I've felt for awhile now that subscription-based models often alienate people who are interested in trying the game but wary of paying monthly, while trapping people who are playing the game by making them feel like they need to get their money's worth, and then that they need to keep paying, lest they fall behind. I've always felt that subscription-based models should center their fees around time actively spent playing the game, so that when you log off, the timer stops, and when you're online, even if just afk, the timer ticks down. Or that the subscription should be paid on a daily basis, not monthly. Or both. A daily, time/$ system would be the way to go for subscription.
Upfront-then-completely-free business models have the stigma of paying upfront at all. How about play for free for a certain amount of days (a week? A month?) with--and this is the important part--no restrictions on content other than the arbitrary time period before you have to pay and possibly your ability to give items to others (but not necessarily to receive them) then, charge the player, and if they have decided they want to keep playing, they pay, and continue on for free? Simple, gives the game exposure and enough time for the consumer to pass judgment. See, if a game has an upfront cost and sucks early on, then the player feels they got robbed. The appeal of free-to-play games is that you get to sample the game to satisfactory length before deciding if it's worth being one of your various money sinks. Upfront models reek of wanting to be free-to-play but being afraid to let go of subscription models due to the stigma associated with F2P that this article pointed out ("If it's free, it can't be good"). They also lack the potential revenue of subscription OR free-to-play games because they half-ass their approach by abandoning both. Lower revenue = higher chance of content issues.
Free-to-play games are incredibly successful from a business standpoint, and depending on how they sustain themselves, can be successful from the playerbase's standpoint. The MOST important thing to consider is that the microtransactions remain as unintrusive to the core game as possible. Convenience in moderation and aesthetics are some of the best ways to do this. What makes free-to-play games shine where subscription can go wrong is that they take into account that not everyone has the same income. Subscription and upfront games set everyone equally, much like sales tax, where as free-to-play games allow richer players to pick up the financial slack of poorer or hesitant-to-pay players. Free-to-play also has the advantage that even someone who does not wish to invest a lot of money in a game may eventually cave in and buy something, while someone who has nothing but money to burn on such a pastime can do just that. The things available should always make the player feel like they WANT to buy them but could also live without them, not like they HAVE to. It is also important that there should always be things that people are tempted to buy, not enough that they feel manipulated by the offer, but enough that there's always the possibility of that moment where they go "Hmm, I kinda feel like spoiling myself today." If you play a F2P and eventually quit it, but feel like you did not regret spending any amount of money on that game (even if you're just lamenting on the amount you spent), then THAT is a successful F2P system. "It took my money, but I never thought it wasn't worth it."

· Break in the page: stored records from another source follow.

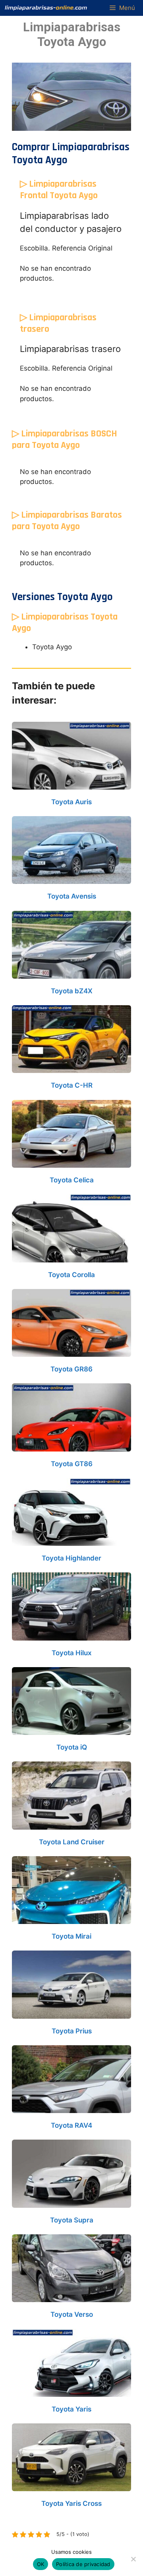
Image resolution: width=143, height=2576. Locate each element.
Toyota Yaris (71, 2409)
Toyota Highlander (71, 1558)
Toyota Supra (71, 2220)
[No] (133, 2559)
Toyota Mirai (71, 1936)
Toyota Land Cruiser (71, 1842)
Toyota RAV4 (71, 2125)
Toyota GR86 (71, 1369)
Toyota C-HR (72, 1085)
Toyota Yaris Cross (71, 2503)
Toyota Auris (71, 802)
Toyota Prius (72, 2031)
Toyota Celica (72, 1180)
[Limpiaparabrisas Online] (46, 8)
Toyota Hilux (72, 1653)
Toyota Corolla (71, 1275)
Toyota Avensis (71, 896)
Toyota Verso (71, 2314)
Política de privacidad (83, 2564)
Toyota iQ (71, 1747)
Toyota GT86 (72, 1464)
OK (40, 2564)
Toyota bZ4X (72, 991)
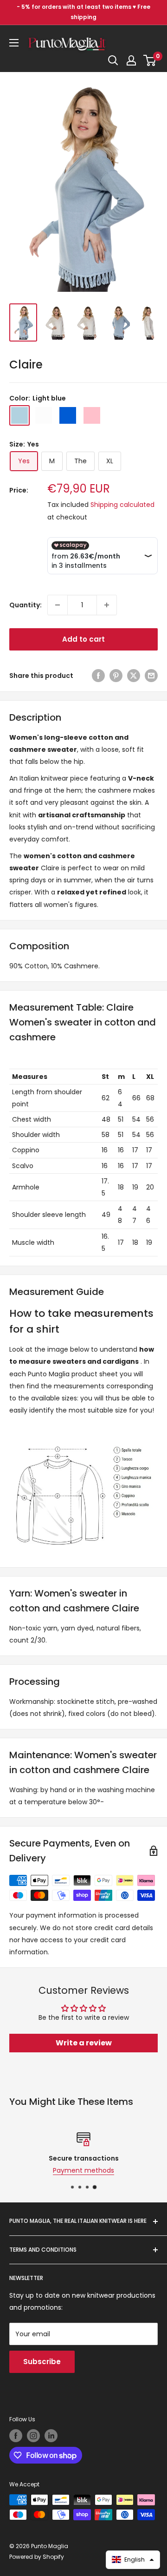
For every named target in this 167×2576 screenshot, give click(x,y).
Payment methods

A game like Trickster Online fails at F2P. A game like Mabinogi (in spite of all the whining) or Vindictus actually succeeds at it.
Edit: To add on, subscription and upfront models have the advantage that everyone is equal, because everyone is paying. Upfront, however, unlike subscription, sets everyone equal at the moment of payment. Subscription only sets people to equal as long as people KEEP paying. F2P has the hurdle that people should be rewarded for paying more but that the perks are arbitrary and not game-breaking.
Another thing people seem concerned about are douchebags. There seems to be some misconception that douchebags don't pay for games. This is untrue. There's an equal ratio of them in every game, regardless of business model Who's the bigger douchebag? The one who feels entitled because they have money, or the one who plays a game for free? They're still going to be douchey to you. At least with the free ones, they don't feel like they've paid for the right to be douches.
But really, I find this whole US aversion to the F2P model up until this point to be very much akin to our aversion to the metric system. And we're still avoiding THAT for some reason.